Origine légendaire du monde selon les Yis
Le récit des origines du monde est contenu dans un livre appelé Hnewo Tepyy (ꅺꊈꄯꒉ [n̥ɯ³³ɣo³³thɯ²¹ʑɿ³³]). En nuosu (la langue des Yis, en tout cas telle que je la connais dans le Liangshan), tepyy veut dire « livre », on peut donc appeler ce livre le « livre des origines », c’est le livre yi de la genèse, qui est un récit mythique de l’origine du monde. Il en existe plusieurs versions car ce récit a été et est toujours transmis de façon orale. J’ai à disposition une version nuosu/chinois mais je n’ai pas pris le temps de la lire, je ne peux donc pas en parler beaucoup. Je suis sûr pourtant que c’est passionnant et essentiel pour comprendre la culture yi…
Je sais en revanche que ce livre parle du héros mythique « Zhyge Alu » (ꍜꇰꀉꇐ Zhyxge Axlu) , qui est le héros qui fit tomber les soleils et les lunes en trop après la création du monde, avec son arc. Cette légende imprègne encore la culture yi. Par exemple le poète et universitaire Apkup Vytvy (né en 1964 à Mianning à Lianghsan) a composé un poème intitulé « Chercher l’âme de Zhyge Alu » (en nuosu : Axlu yyr kut). Zhyge Alu apparaît aussi dans l’art pictural, voir cet exemple de dessin par le bimo Qubi Shuomo (voir plus bas, dans le paragraphe sur la religion, ce qu’est un bimo) :
Origine légendaire des Yis
Les Yis sont un groupe ethnique, ce qui signifie qu’il existe une diversité certaine sous cette appellation commune : les Yis du nord (Sichuan) sont différents de ceux du sud (Yunnan, et même Vietnam où ils sont appelés « Lolo »). Il y a une diversité dans les dialectes (non inter-intelligibles), dans les vêtements, dans la culture, etc. Pourtant, la légende veut que tous les Yi descendent d’un ancêtre commun appelé « Apu Dumu » (ꀉꁌꅋꃅ axpu ddutmu ou ꀉꁌꐧꃅ axpu jjutmu). En nuosu, axpu [a³⁴phu³³] est le terme qu’on utilise pour dire « grand-père ». Par extension il signifie aussi « ancêtre ». Apu Dumu aurait eu trois femmes et avec chacune d’elles deux fils. Les deux aînés auraient conquis le Yunnan et leur descendants auraient occupés une grande partie du Yunnan, les deux fils du milieu auraient tenté d’aller vers l’est mais auraient été battus par les Chinois et se seraient installés dans l’ouest du Guizhou, et les trois derniers seraient allés vers le nord et se seraient installés dans le sud du Sichuan, à Liangshan.
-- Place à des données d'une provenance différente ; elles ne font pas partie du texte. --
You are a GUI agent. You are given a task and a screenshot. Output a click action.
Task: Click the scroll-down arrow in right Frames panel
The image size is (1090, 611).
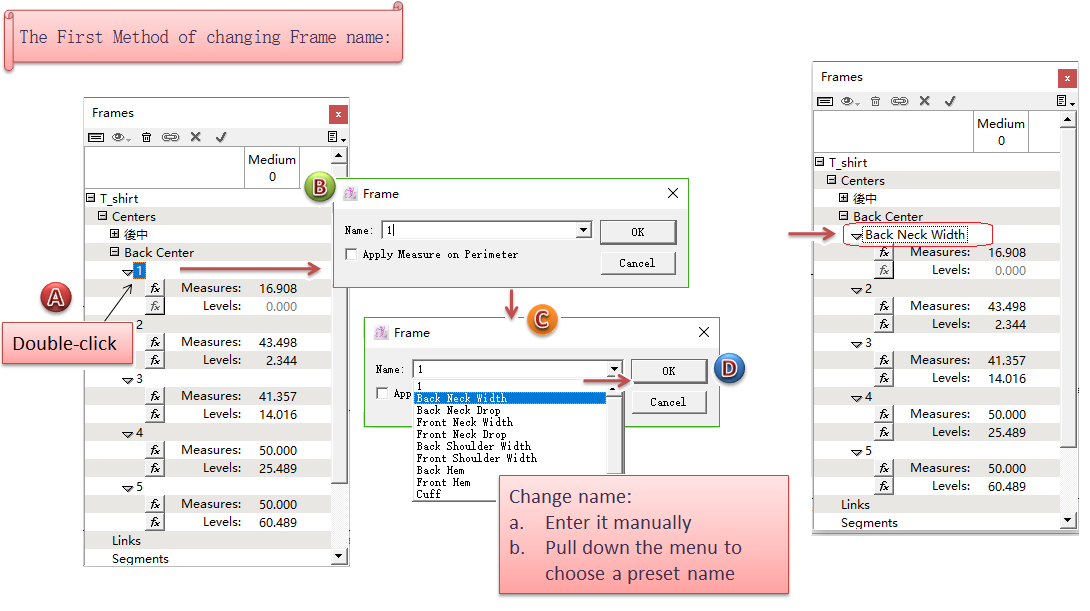point(1068,520)
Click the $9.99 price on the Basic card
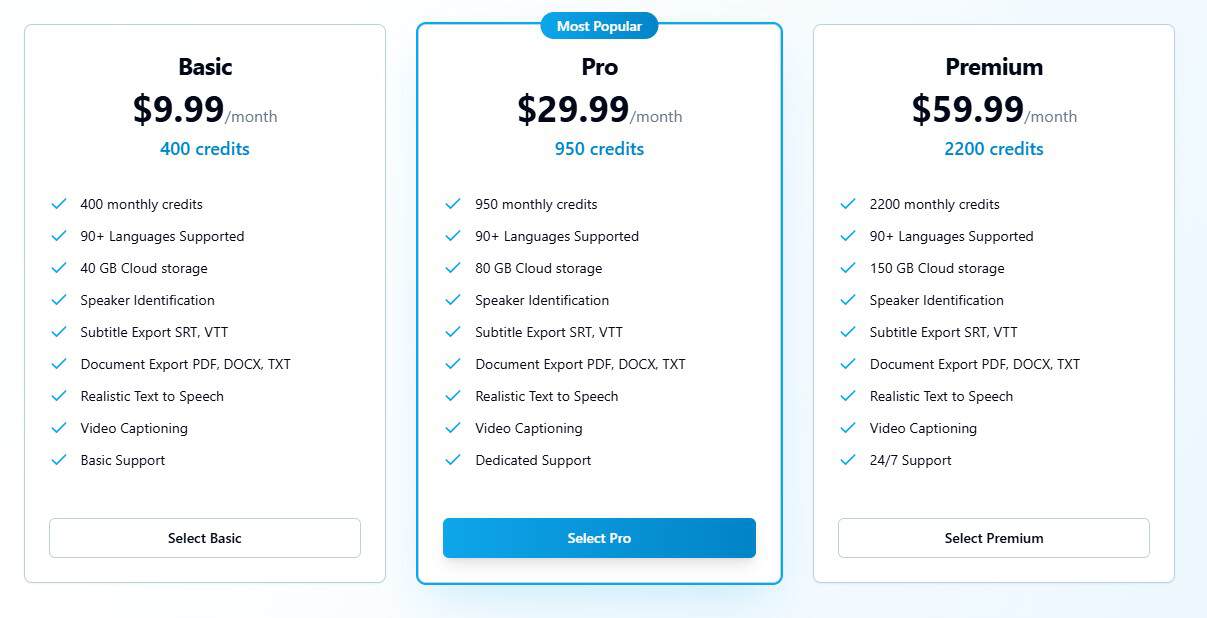This screenshot has width=1207, height=618. (x=177, y=110)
Origine « historique » des Yis
Les Yis sont un peuple « tibéto-birman » au sens où ils parlent une langue tibéto-birmane, tout comme les Tibétains et les Birmans bien sûr, mais aussi de nombreux autres groupes ethniques du sud-ouest de la Chine comme les Pumi, les Naxi, les Qiang, etc. Cette similarité de langue incite à penser à une origine commune et on pense que tous ces peuples pourraient avoir un lien de parenté avec l’ancien peuple Qiang, vivant au nord-est du plateau tibétain il y a quatre mille ans (actuellement entre le Qinghai et le Gansu, dans la vallée du fleuve jaune). Cet ancien peuple aurait migré progressivement vers le sud et aurait donné naissance à tous ces peuples actuels. Ceci n’est qu’une théorie, mais appuyée sur l’existence de cet ancien peuple dont on sait qu’il était tibéto-birman, et qui était même connu par les Chinois de l’époque. En réalité les migrations ont dû être progressives, à différents moments de l’histoire, et les populations migrantes ont dû se mélanger avec les populations installées précédemment, ce qui peut expliquer la très grande diversité dans les peuples tibéto-birmans. Parenthèse qui n’a rien à voir : je pense qu’il y a encore beaucoup de choses à découvrir sur l’histoire antique de la Chine grâce à l’archéologie. Par exemple, les Chinois ont longtemps affirmé que le berceau de leur culture était dans la vallée du fleuve jaune. Pourtant, les découvertes archéologiques dans le Sichuan au 20ème siècle à Sanxingdui et en 2001 à Chengdu sur le site de Jinsha montre qu’il existait dans la région une civilisation à l’âge du bronze, contemporaine de la dynastie Shang. Mais il n’y eut pas de contacts entre les deux, et l’histoire chinoise ne mentionne nulle part cette mystérieuse civilisation, dont on ne sait pas pourquoi elle a disparu. Si vous venez dans le Sichuan, je vous recommande vivement de visiter les sites archéologiques de Jinsha ou de Sanxingdui pour en savoir plus…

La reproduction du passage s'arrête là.